Unless you plan to use your photos for publication, there is little to be gained for most people to take the added step of manipulating raw files. The advantages, however, far outweigh the inconvenience. A raw file can be manipulated to adjust every single creative aspect, and most of the photographic aspects. When shooting raw, all you need to worry about is your ISO setting and the basic exposure. Since there is no manipulation whatever taking place in the camera, nothing is lost in the image that was recorded by the sensor. When you shoot a JPEG file, the camera's processor makes the decisions about how to compress your image to make it fit an arbitrary size. Even though a TIFF is not compressed with a lossy algorithm, the camera is choosing what to keep and what to discard. With raw files, those decisions are left to you.

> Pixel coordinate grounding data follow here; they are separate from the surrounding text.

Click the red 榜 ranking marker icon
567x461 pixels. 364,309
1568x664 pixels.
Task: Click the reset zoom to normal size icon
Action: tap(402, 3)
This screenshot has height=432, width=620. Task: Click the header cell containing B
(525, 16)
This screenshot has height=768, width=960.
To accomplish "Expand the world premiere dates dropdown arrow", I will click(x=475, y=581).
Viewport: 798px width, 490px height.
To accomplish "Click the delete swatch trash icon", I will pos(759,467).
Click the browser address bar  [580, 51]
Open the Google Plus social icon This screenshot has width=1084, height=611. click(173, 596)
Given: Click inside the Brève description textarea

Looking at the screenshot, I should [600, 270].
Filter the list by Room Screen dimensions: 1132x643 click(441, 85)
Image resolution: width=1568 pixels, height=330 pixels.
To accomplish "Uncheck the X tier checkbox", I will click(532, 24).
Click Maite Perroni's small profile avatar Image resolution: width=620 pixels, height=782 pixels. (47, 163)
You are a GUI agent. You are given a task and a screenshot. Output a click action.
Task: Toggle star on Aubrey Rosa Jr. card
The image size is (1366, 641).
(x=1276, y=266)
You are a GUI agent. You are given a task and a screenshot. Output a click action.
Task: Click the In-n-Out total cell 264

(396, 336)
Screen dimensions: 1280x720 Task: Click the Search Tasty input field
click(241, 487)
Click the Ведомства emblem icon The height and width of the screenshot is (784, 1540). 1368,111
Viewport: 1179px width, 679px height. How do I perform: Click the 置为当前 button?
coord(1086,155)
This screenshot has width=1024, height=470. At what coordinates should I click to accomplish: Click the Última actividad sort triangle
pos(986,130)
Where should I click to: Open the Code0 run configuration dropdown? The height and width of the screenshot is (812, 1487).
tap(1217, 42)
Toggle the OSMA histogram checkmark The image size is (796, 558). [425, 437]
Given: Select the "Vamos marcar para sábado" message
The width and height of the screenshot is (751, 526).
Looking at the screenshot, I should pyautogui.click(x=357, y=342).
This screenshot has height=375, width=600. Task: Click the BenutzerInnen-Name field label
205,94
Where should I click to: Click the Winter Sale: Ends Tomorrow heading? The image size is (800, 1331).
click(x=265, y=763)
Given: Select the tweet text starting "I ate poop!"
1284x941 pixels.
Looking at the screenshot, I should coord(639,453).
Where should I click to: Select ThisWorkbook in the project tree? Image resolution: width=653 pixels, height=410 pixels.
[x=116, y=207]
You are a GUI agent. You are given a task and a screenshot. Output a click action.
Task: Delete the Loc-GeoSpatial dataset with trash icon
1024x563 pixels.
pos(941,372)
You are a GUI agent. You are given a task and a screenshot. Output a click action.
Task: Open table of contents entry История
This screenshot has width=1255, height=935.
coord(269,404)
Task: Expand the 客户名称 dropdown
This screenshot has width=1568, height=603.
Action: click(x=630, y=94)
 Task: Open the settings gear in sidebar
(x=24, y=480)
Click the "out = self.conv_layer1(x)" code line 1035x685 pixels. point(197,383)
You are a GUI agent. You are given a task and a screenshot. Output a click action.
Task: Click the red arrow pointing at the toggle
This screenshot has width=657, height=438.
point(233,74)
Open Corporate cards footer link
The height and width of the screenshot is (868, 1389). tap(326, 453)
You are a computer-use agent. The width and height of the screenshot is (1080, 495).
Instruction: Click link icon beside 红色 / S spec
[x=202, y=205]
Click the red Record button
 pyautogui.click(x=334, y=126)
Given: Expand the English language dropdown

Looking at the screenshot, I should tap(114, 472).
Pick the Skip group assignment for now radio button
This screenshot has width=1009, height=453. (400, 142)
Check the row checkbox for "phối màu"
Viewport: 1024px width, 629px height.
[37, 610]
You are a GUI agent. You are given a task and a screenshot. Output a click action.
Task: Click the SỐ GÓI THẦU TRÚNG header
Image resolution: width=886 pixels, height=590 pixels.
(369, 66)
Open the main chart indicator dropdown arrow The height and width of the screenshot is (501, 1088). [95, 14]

Read that line again. Color balance may be changed and reset anywhere along the spectrum of visible light. No worry about white point. No worry about fluorescent lighting or somebody's too-dim, too-red living room. The entire exposure range can be expanded or compressed as you wish. Best of all, once you have manipulated the frame and saved it as a TIFF or a JPEG file, the original raw file remains unchanged. It is a well you can go back to again and again, making subtler changes or more radical changes as you wish, all without touching the original. It is like having a film negative in the sleeve that you can put in your enlarger again and again and again.
The only drawback to raw is the size of the files. They are large, and they take a lot longer to move from the sensor through the digic to the storage medium. That limits the number of quick shots you can make.